Another NFL draft is in the books and the massive defensive end from The University of South Carolina was the number one overall pick going to the Houston Texans.  The amount of analysis and preparation that goes into the draft is astonishing.  Everyone from the owner, general manager, coaches, player personnel and scouts play a role in who the team selects.  Each of those staff members knows what they are accountable for because their responsibilities are well defined. Draft night comes and goes with a fury of “controlled chaos,” as teams huddle around tables in what some dub “war rooms”.
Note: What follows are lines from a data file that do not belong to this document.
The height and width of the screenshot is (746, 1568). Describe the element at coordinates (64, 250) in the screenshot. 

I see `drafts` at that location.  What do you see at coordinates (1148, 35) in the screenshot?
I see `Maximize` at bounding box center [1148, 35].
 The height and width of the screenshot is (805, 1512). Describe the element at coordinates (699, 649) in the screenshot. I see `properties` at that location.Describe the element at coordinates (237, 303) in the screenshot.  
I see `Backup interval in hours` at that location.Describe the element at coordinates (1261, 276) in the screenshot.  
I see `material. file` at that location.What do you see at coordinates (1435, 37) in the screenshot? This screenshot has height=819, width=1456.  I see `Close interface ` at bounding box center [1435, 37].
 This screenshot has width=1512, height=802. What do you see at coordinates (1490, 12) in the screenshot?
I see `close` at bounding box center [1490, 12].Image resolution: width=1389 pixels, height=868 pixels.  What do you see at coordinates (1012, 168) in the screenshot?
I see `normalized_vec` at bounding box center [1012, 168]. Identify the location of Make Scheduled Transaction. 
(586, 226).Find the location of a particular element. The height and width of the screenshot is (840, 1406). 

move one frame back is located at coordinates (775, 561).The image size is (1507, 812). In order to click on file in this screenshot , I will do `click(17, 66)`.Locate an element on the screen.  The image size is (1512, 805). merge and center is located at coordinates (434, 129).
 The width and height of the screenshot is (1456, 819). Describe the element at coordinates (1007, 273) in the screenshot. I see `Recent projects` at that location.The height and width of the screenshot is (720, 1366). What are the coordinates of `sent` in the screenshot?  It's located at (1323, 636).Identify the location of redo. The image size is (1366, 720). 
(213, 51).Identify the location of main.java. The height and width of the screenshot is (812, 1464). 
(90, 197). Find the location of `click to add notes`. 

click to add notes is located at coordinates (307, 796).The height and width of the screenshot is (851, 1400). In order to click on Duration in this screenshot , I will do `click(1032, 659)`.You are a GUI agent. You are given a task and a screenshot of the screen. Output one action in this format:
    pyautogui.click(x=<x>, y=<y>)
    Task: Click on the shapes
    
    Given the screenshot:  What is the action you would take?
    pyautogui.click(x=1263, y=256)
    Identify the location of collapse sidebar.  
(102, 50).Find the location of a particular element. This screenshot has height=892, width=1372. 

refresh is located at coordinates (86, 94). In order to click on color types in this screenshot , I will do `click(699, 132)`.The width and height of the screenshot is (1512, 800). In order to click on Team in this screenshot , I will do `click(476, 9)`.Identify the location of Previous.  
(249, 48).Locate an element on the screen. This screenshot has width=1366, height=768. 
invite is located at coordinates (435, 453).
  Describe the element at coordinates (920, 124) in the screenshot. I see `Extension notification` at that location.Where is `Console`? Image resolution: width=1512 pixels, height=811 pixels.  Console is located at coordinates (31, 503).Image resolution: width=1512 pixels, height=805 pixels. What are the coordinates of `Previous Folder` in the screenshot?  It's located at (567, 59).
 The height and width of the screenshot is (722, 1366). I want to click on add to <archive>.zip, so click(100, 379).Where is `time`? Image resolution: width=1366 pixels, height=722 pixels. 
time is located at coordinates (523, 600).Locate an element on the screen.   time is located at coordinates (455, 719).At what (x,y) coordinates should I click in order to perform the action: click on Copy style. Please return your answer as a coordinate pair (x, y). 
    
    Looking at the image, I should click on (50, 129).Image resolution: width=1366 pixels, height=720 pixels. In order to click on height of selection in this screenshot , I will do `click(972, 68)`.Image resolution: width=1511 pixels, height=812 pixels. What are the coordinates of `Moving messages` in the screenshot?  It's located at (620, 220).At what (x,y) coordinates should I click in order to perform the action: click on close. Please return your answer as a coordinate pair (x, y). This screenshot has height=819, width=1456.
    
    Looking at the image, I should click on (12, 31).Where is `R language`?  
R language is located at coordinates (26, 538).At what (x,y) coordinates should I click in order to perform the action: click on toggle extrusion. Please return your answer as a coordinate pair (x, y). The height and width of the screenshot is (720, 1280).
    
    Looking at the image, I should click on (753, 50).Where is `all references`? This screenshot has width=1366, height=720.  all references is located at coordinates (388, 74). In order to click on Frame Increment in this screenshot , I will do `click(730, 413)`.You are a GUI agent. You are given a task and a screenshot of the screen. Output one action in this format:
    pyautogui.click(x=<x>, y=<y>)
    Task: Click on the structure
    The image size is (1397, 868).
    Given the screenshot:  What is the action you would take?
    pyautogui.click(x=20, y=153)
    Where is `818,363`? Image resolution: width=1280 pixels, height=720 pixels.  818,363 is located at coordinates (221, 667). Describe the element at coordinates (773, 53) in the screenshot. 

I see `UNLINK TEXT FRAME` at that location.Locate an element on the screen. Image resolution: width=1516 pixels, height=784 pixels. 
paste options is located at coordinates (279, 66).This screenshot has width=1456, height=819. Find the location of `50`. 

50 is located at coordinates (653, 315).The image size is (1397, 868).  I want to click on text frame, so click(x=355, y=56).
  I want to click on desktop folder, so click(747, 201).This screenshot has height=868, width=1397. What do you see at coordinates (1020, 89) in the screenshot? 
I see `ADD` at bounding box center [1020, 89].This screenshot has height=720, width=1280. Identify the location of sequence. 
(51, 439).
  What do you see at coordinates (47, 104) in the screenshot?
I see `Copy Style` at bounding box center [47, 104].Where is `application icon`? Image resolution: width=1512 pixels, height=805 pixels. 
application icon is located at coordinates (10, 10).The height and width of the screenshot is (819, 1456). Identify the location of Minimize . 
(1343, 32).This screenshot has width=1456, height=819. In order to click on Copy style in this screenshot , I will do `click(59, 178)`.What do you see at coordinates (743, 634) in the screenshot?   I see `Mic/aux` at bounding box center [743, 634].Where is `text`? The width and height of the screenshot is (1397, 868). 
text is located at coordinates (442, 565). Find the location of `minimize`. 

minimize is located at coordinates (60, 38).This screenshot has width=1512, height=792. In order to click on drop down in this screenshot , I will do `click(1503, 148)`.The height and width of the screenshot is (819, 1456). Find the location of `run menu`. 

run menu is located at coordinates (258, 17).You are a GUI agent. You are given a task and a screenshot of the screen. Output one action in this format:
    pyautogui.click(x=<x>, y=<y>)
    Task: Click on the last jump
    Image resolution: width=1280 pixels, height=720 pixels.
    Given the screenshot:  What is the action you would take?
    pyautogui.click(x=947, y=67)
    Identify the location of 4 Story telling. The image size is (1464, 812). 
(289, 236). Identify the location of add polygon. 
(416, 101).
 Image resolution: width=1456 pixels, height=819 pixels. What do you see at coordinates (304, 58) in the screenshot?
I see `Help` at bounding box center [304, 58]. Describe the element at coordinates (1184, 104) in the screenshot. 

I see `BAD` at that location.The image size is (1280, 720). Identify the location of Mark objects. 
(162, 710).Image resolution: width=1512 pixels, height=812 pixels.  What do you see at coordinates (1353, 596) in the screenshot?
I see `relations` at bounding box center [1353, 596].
Like the NFL draft, a lot of preparation goes into managing a retirement plan. With all the rules and regulations, it can seem like an impossible task at times. Your retirement committee might not have the same resources as the Green Bay Packers or Dallas Cowboys, but the good news is you are not alone. When it comes to designing a retirement plan, you not only have your financial professional, but the Principal Financial Group® in your corner.  In the retirement world, knowing what hat your retirement committee members should wear is known as governance. Practicing good governance helps mitigate the risk of your retirement plan and is step one towards success.


Traditionally the NFL draft consists of seven rounds and has been a two-day event during the early weeks of April.  The draft has always received high television ratings, so a change in format was not necessary. However, this didn’t stop the NFL from seeking an even wider audience. What some perceived as risky and unpopular, the league recently moved the draft to May and expanded the event to four days. When something is not considered broken, believing in change and foreseeing a good outcome can be difficult. The skeptics were proven wrong, as the 2014 NFL draft received record ratings, reaching over 32 million viewers.1


Making positive changes to something that is already working is currently happening in the retirement industry.  From having the ability to set up automatic plan features to stretching your matching contribution there are many possibilities to help capture a wider audience.  The automatic plan features can include automatic enrollment of your employees and automatic escalation of their deferral rates. Enrolling participants at a higher rate, such as 6 percent with an automatic annual 1 percent increase, may bring out some skepticism. These features coupled with the ability to design a plan that will maximize your retirement budget and have the potential to show more measurable results can quickly change the game.  Discuss these plan features with your financial professional to help make sure your retirement plan objectives achieve the outcomes your participants need to retire…the clock is ticking.